- [À faire]:
1: Dans le texte cité, relevez les mesures de 2019 auxquelles la perte de revenu des ménages est comparée.
2: D'après le texte cité, pourquoi un revenu universel ne pourrait-il pas être une solution miracle ?
3: Recopiez le texte cité à partir de "Tribune de Pierre" jusqu'à "une solution miracle." inclus.

Tribune de Pierre Madec, économiste à l’Observatoire Français des Conjonctures Économiques

Selon les estimations de l’OFCE, les 8 semaines de confinement devraient amputer le revenu disponible des ménages de 11 milliards d’euros, soit 380 euros par ménage. A titre de comparaison, cette perte est équivalente à l’ensemble des gains de pouvoir d’achat engendré en 2019 par la baisse de la taxe d’habitation, la défiscalisation des heures supplémentaires ou encore des revalorisations de la prime d’activité. Dès lors, la mise en place d’un revenu, que l’on pourrait qualifier d’universel, qui permettrait d’éviter, en cas de crise, ces fluctuations extraordinaires du revenu des ménages se pose légitimement. Problème ? Sauf à y consacrer un budget lui aussi extraordinaire, un tel revenu ne saurait être une solution miracle.

- [Données fournies]:
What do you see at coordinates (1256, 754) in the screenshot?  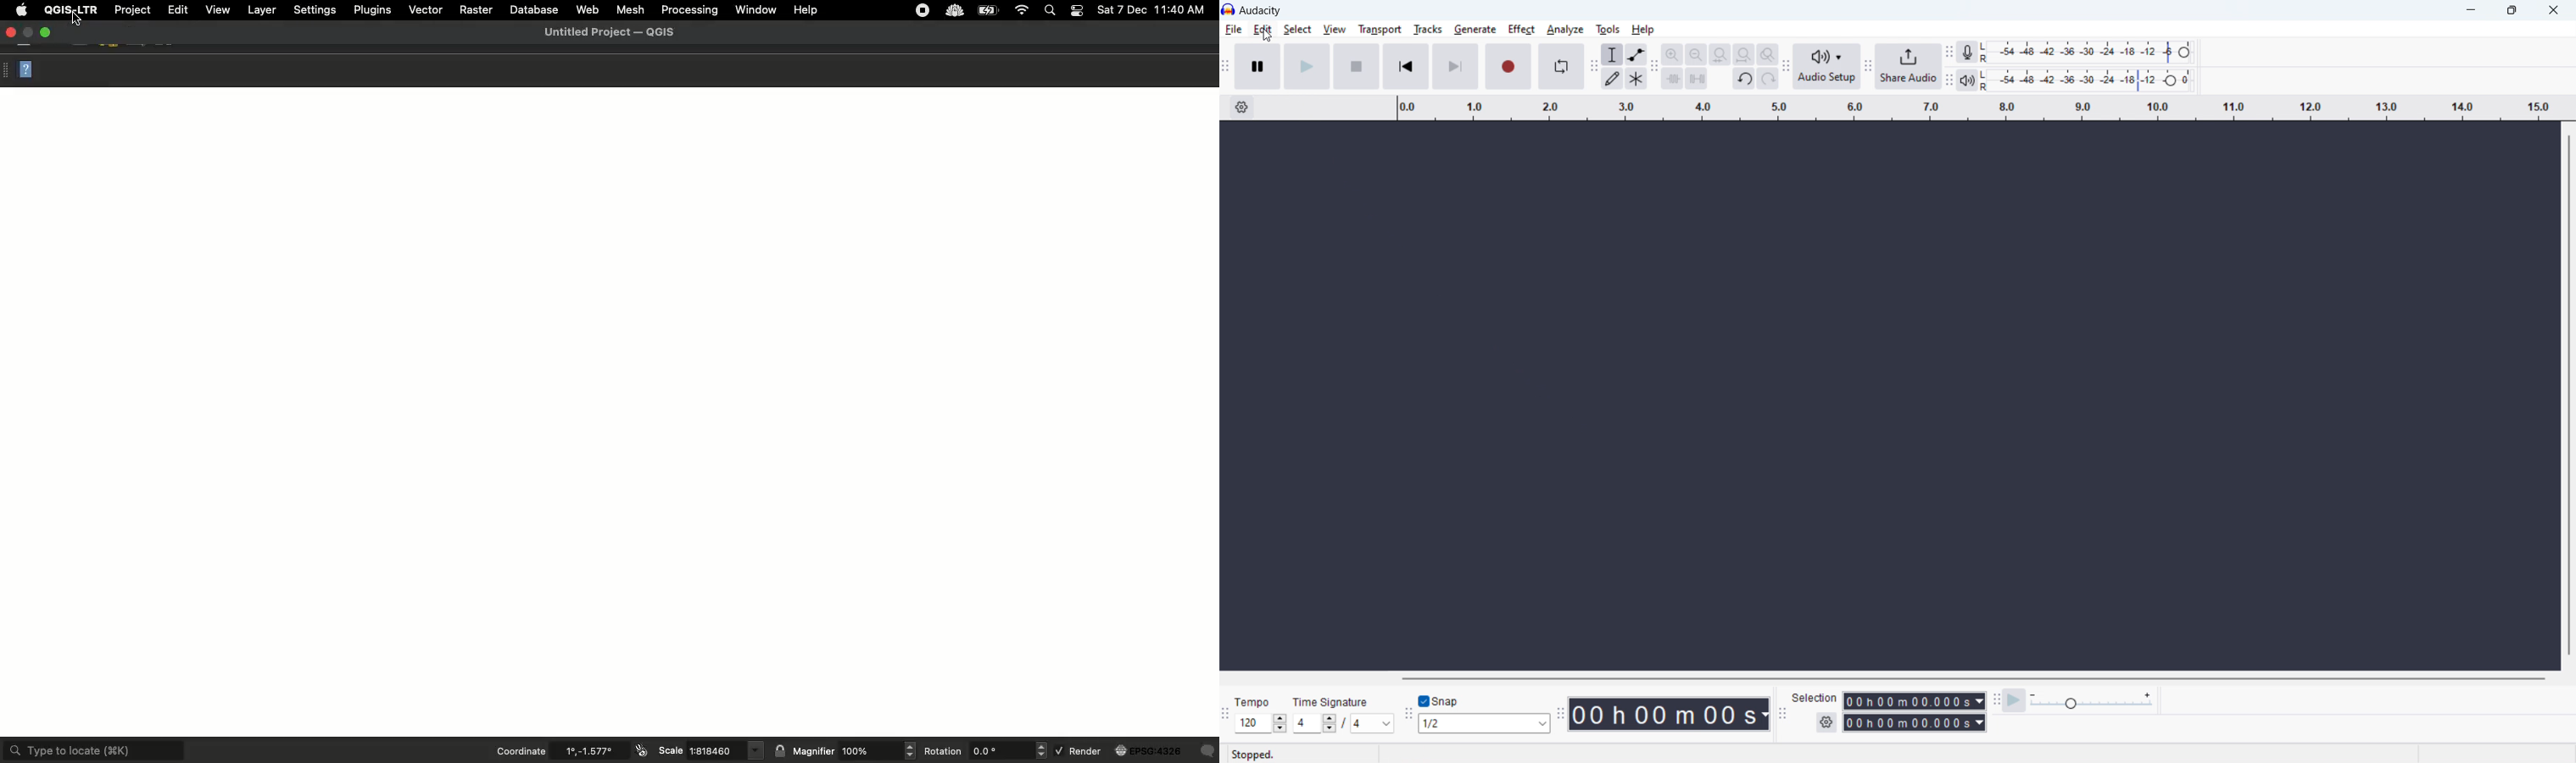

- [Réponses par tâche]:
1:
- la baisse de la taxe d'habitation
- la défiscalisation des heures supplémentaires
- les revalorisations de la prime d'activité

2: Un tel revenu demanderait un budget lui aussi extraordinaire. Sans ce budget, il ne saurait être une solution miracle.

3:
Tribune de Pierre Madec, économiste à l’Observatoire Français des Conjonctures Économiques

Selon les estimations de l’OFCE, les 8 semaines de confinement devraient amputer le revenu disponible des ménages de 11 milliards d’euros, soit 380 euros par ménage. A titre de comparaison, cette perte est équivalente à l’ensemble des gains de pouvoir d’achat engendré en 2019 par la baisse de la taxe d’habitation, la défiscalisation des heures supplémentaires ou encore des revalorisations de la prime d’activité. Dès lors, la mise en place d’un revenu, que l’on pourrait qualifier d’universel, qui permettrait d’éviter, en cas de crise, ces fluctuations extraordinaires du revenu des ménages se pose légitimement. Problème ? Sauf à y consacrer un budget lui aussi extraordinaire, un tel revenu ne saurait être une solution miracle.